#### PROBLEM TO WORK ON:
Reproduce the listing below line for line, with every character unchanged.

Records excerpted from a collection
● ● ●

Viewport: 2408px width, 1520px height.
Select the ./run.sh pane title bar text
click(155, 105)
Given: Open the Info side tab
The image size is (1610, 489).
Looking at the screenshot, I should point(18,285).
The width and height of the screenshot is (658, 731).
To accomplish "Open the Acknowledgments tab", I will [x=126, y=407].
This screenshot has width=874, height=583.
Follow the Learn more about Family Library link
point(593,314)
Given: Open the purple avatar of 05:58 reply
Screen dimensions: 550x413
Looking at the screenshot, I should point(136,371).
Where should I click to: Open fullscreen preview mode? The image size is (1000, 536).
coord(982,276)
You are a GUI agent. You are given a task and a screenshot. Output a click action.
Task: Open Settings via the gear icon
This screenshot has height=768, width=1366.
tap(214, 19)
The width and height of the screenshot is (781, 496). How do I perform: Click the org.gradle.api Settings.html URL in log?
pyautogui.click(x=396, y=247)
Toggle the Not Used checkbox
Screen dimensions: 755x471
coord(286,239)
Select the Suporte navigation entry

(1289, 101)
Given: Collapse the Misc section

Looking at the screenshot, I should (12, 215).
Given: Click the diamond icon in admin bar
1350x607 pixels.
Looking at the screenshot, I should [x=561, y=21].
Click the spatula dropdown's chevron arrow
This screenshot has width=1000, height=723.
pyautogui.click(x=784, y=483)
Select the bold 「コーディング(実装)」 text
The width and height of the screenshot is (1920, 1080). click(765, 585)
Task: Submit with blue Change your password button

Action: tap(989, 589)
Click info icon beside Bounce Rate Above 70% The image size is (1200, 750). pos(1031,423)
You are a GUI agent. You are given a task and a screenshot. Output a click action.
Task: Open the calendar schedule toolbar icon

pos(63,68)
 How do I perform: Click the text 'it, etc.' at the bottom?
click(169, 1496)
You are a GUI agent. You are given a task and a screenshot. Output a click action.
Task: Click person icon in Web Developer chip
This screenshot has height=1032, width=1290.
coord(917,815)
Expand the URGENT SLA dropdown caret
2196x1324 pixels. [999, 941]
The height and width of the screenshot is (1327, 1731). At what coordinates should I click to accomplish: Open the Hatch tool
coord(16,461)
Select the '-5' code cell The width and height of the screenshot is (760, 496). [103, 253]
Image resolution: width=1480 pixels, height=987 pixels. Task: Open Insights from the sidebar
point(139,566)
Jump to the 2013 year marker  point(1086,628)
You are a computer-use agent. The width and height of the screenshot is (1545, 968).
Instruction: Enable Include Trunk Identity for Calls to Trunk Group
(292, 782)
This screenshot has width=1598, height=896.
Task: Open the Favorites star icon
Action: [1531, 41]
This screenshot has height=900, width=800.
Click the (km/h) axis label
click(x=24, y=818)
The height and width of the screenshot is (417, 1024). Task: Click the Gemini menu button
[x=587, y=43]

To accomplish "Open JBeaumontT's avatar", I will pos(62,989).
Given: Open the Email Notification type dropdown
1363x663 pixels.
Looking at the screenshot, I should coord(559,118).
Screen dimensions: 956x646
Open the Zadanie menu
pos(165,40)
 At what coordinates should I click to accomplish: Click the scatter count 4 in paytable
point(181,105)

● ● ●

#### SOLUTION TO THIS TASK:
Viewport: 2408px width, 1520px height.
Select the ./run.sh pane title bar text
click(155, 105)
Given: Open the Info side tab
The image size is (1610, 489).
Looking at the screenshot, I should point(18,285).
The width and height of the screenshot is (658, 731).
To accomplish "Open the Acknowledgments tab", I will [x=126, y=407].
This screenshot has width=874, height=583.
Follow the Learn more about Family Library link
point(593,314)
Given: Open the purple avatar of 05:58 reply
Screen dimensions: 550x413
Looking at the screenshot, I should point(136,371).
Where should I click to: Open fullscreen preview mode? The image size is (1000, 536).
coord(982,276)
You are a GUI agent. You are given a task and a screenshot. Output a click action.
Task: Open Settings via the gear icon
This screenshot has height=768, width=1366.
tap(214, 19)
The width and height of the screenshot is (781, 496). How do I perform: Click the org.gradle.api Settings.html URL in log?
pyautogui.click(x=396, y=247)
Toggle the Not Used checkbox
Screen dimensions: 755x471
coord(286,239)
Select the Suporte navigation entry

(1289, 101)
Given: Collapse the Misc section

Looking at the screenshot, I should (12, 215).
Given: Click the diamond icon in admin bar
1350x607 pixels.
Looking at the screenshot, I should [x=561, y=21].
Click the spatula dropdown's chevron arrow
This screenshot has width=1000, height=723.
pyautogui.click(x=784, y=483)
Select the bold 「コーディング(実装)」 text
The width and height of the screenshot is (1920, 1080). click(765, 585)
Task: Submit with blue Change your password button

Action: tap(989, 589)
Click info icon beside Bounce Rate Above 70% The image size is (1200, 750). pos(1031,423)
You are a GUI agent. You are given a task and a screenshot. Output a click action.
Task: Open the calendar schedule toolbar icon

pos(63,68)
 How do I perform: Click the text 'it, etc.' at the bottom?
click(169, 1496)
You are a GUI agent. You are given a task and a screenshot. Output a click action.
Task: Click person icon in Web Developer chip
This screenshot has height=1032, width=1290.
coord(917,815)
Expand the URGENT SLA dropdown caret
2196x1324 pixels. [999, 941]
The height and width of the screenshot is (1327, 1731). At what coordinates should I click to accomplish: Open the Hatch tool
coord(16,461)
Select the '-5' code cell The width and height of the screenshot is (760, 496). [103, 253]
Image resolution: width=1480 pixels, height=987 pixels. Task: Open Insights from the sidebar
point(139,566)
Jump to the 2013 year marker  point(1086,628)
You are a computer-use agent. The width and height of the screenshot is (1545, 968).
Instruction: Enable Include Trunk Identity for Calls to Trunk Group
(292, 782)
This screenshot has width=1598, height=896.
Task: Open the Favorites star icon
Action: [1531, 41]
This screenshot has height=900, width=800.
Click the (km/h) axis label
click(x=24, y=818)
The height and width of the screenshot is (417, 1024). Task: Click the Gemini menu button
[x=587, y=43]

To accomplish "Open JBeaumontT's avatar", I will pos(62,989).
Given: Open the Email Notification type dropdown
1363x663 pixels.
Looking at the screenshot, I should coord(559,118).
Screen dimensions: 956x646
Open the Zadanie menu
pos(165,40)
 At what coordinates should I click to accomplish: Click the scatter count 4 in paytable
point(181,105)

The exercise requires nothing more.